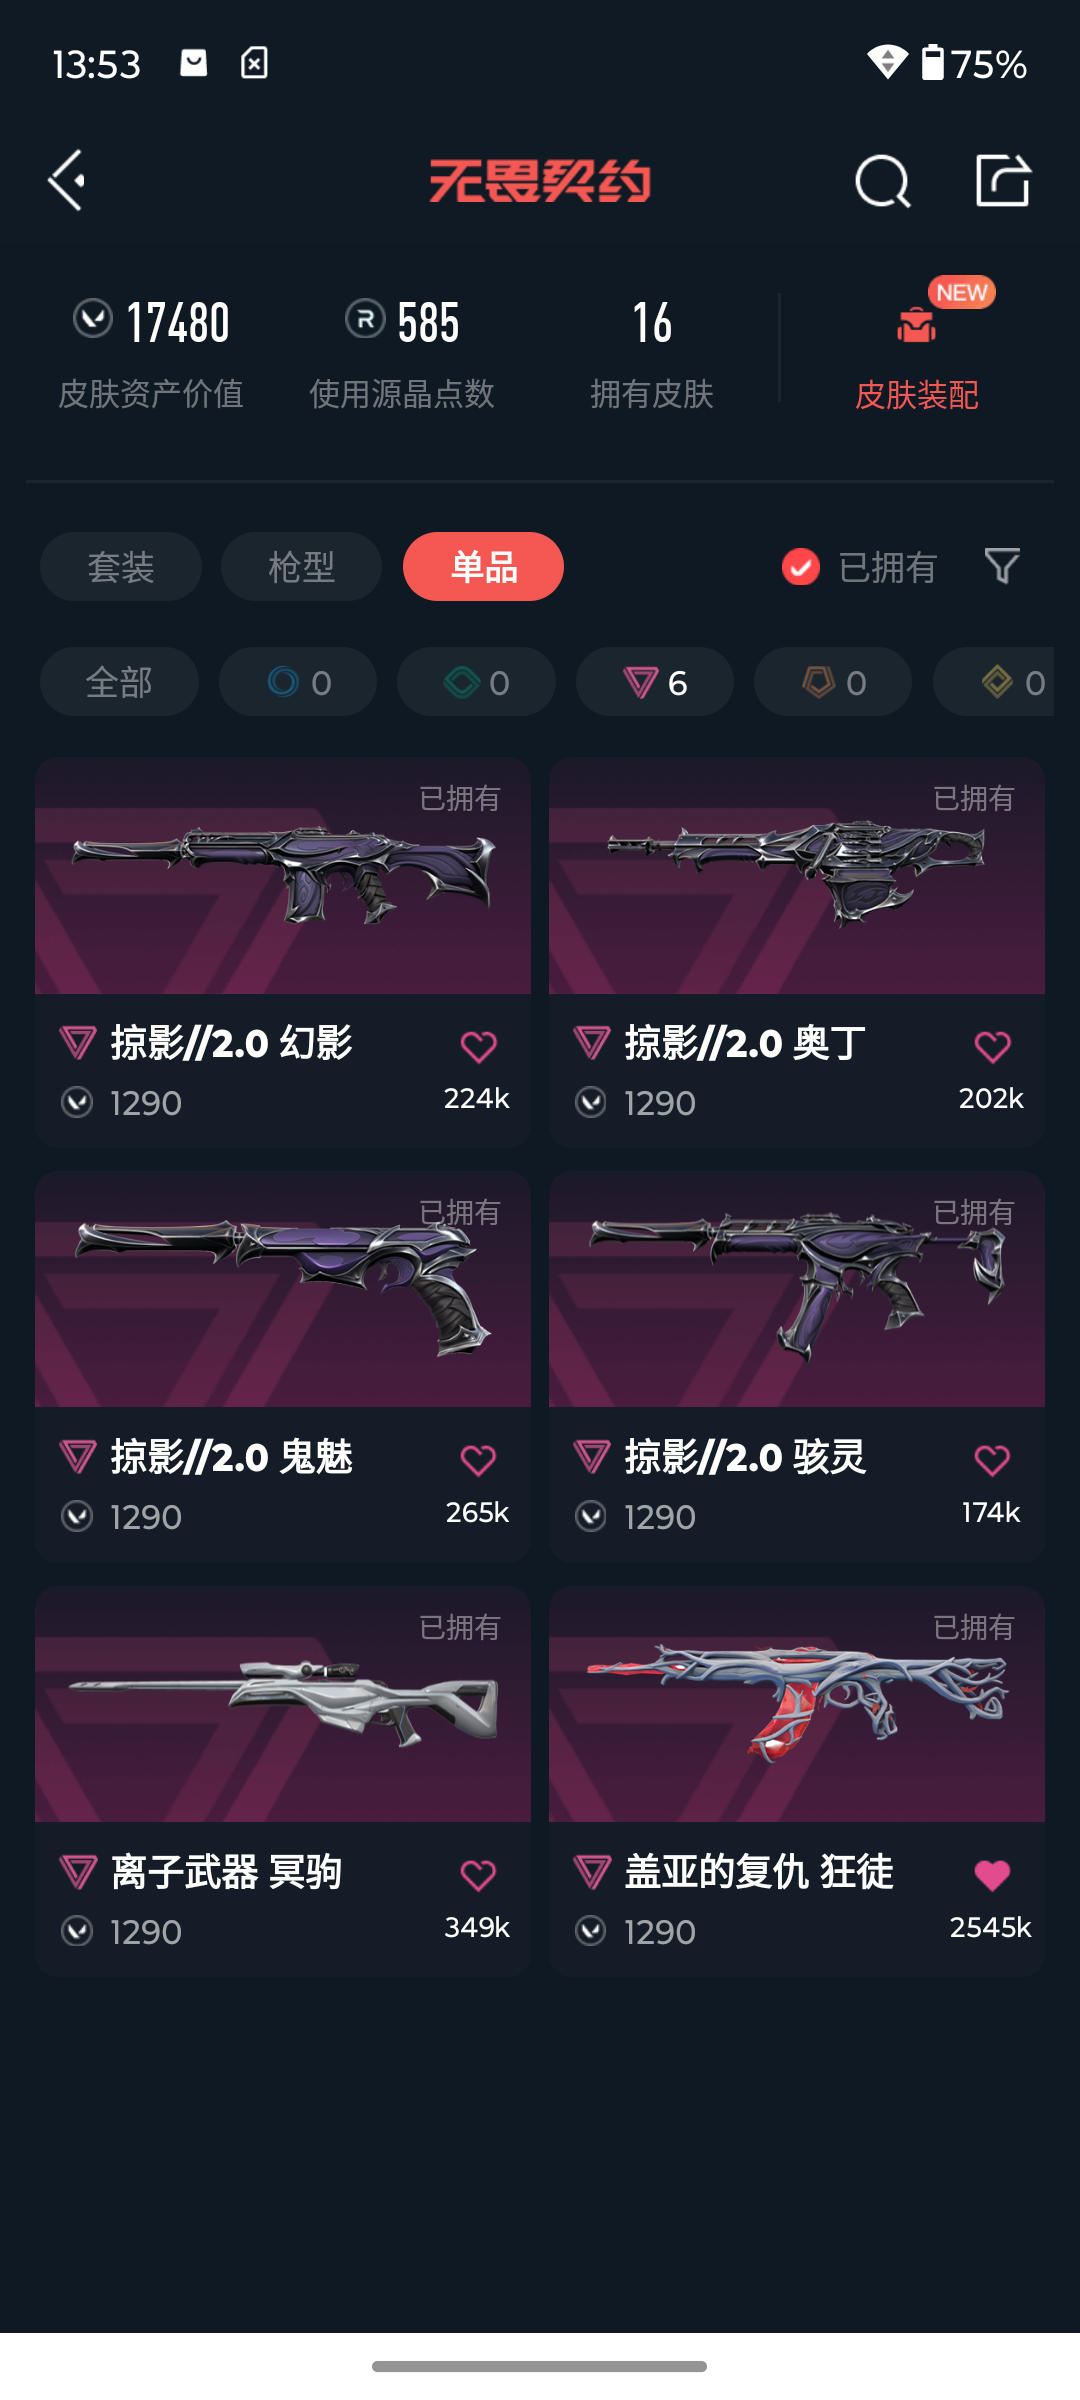
Task: Select the 全部 rarity filter
Action: [x=119, y=682]
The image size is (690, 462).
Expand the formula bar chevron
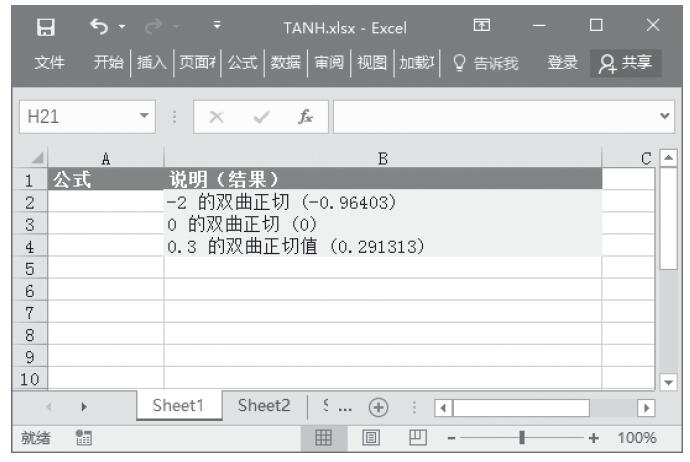click(667, 117)
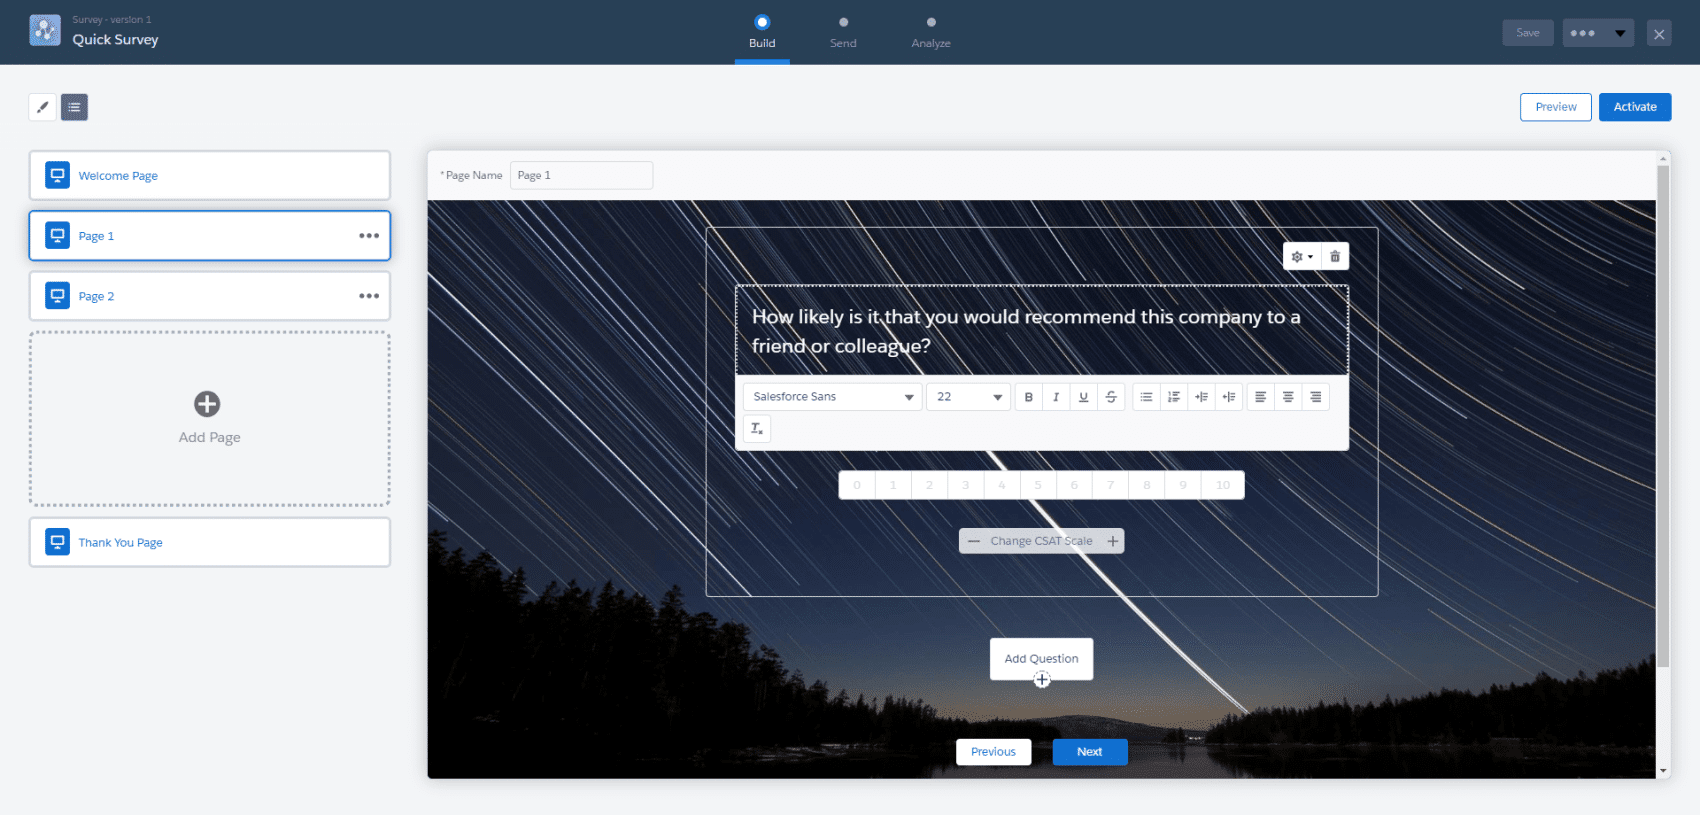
----
**Task statement:** All lines from the line containing "The image size is (690, 462)." through the end of the listing above are to be given again exactly; pictures are not part of the copy.

**Solution to the problem:**
The image size is (690, 462).
Expand the formula bar chevron
click(667, 117)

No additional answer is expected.